===== Record extracts =====

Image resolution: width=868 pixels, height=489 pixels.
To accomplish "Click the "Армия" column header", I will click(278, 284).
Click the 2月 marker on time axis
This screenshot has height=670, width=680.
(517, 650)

=====

**Exercise prompt:**
Retype the records above without changing a single word.

**Expected answer:**
Image resolution: width=868 pixels, height=489 pixels.
To accomplish "Click the "Армия" column header", I will click(278, 284).
Click the 2月 marker on time axis
This screenshot has height=670, width=680.
(517, 650)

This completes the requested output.